Thursday, June 18, 2009

The dedication, continued: Tom Clark

I've been reading Tom Clark's poetry since I was in high school in Simi Valley, thirty-five years ago, and found a copy of Another World, still my all-time favorite poetry anthology, at the Simi Valley Public Library. Tom is that volume's opener. Finding his books Stones and Air at the U.C. Riverside library when I was going to Johnston College in Redlands was a further influence on my writing at the time.

In the mid-1980's I met Tom in person when I signed up for a U.C. Berkeley Extension poetry class he was teaching, and from that point on he has served as a model of writing and taking poetry seriously. That first workshop class was also where I first met the three poets whose friendship I valued most in the ensuing decade: Owen Hill, Richard Retecki, and the now-deceased William Talcott.

During the 1990's I audited a number of the poetry classes Tom taught at his home through New College... I've lost touch with him in the last ten years, partly because when I'd pretty much done all the classes he taught, my own work didn't serve as a sufficiently strong reason for communication -- all the more so when I stopped writing altogether for several years. Nevertheless, my affection and respect for him have never diminished.



1 comment:

  1. Alva.

    Many thanks for this. Your fine intelligence and close attention to poetry always made the instruction between us a two-way thing; it shall remain to be seen who learned most.

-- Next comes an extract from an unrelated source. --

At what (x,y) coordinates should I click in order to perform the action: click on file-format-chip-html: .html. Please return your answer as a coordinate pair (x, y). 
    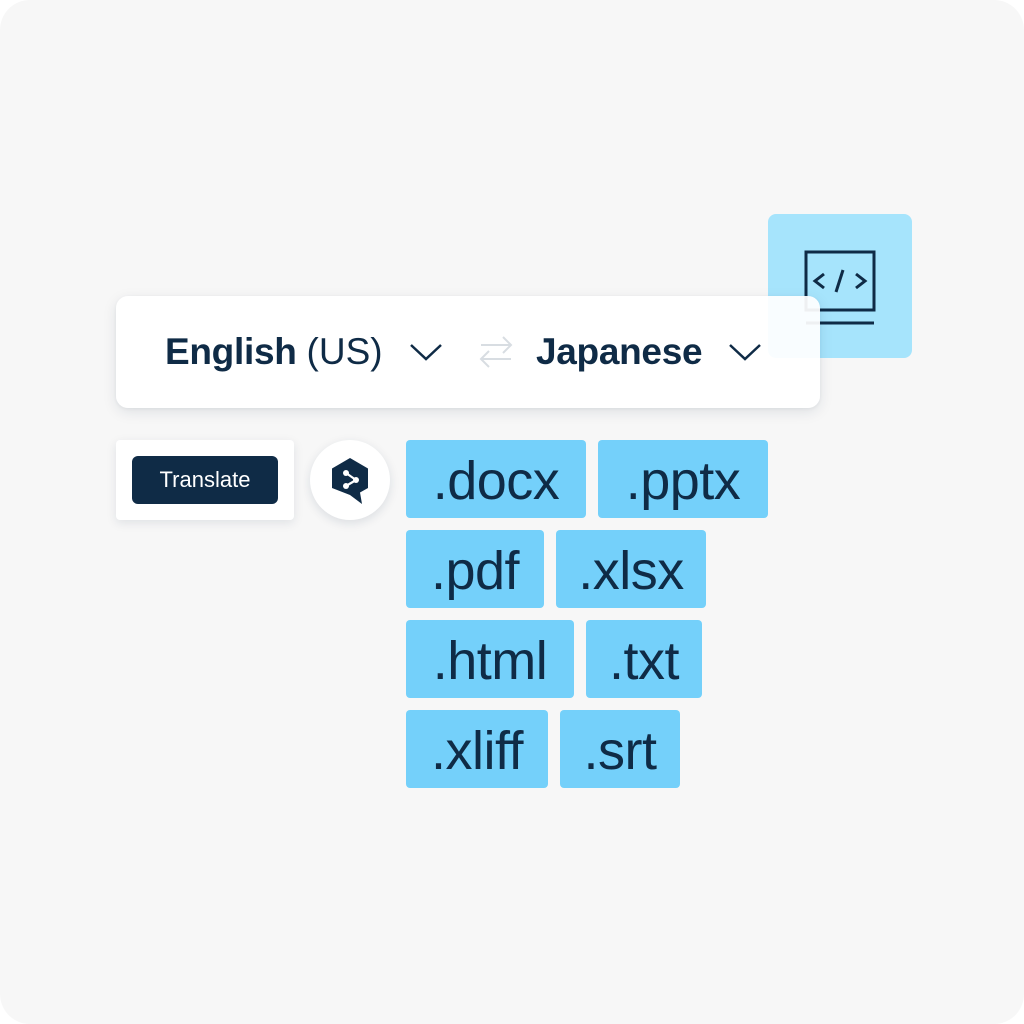
    Looking at the image, I should click on (490, 659).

    Health problems in recent years have sadly separated me from many friends, and I've missed being in contact with you. But now we are linked again, and this is a blessing.

    We all start and stop and start again in writing, for as long as we're given. Who knows what drives these cycles. I've quit trying to sort it out, and begun again to attempt to just do it. Happy to hear the same is true for you!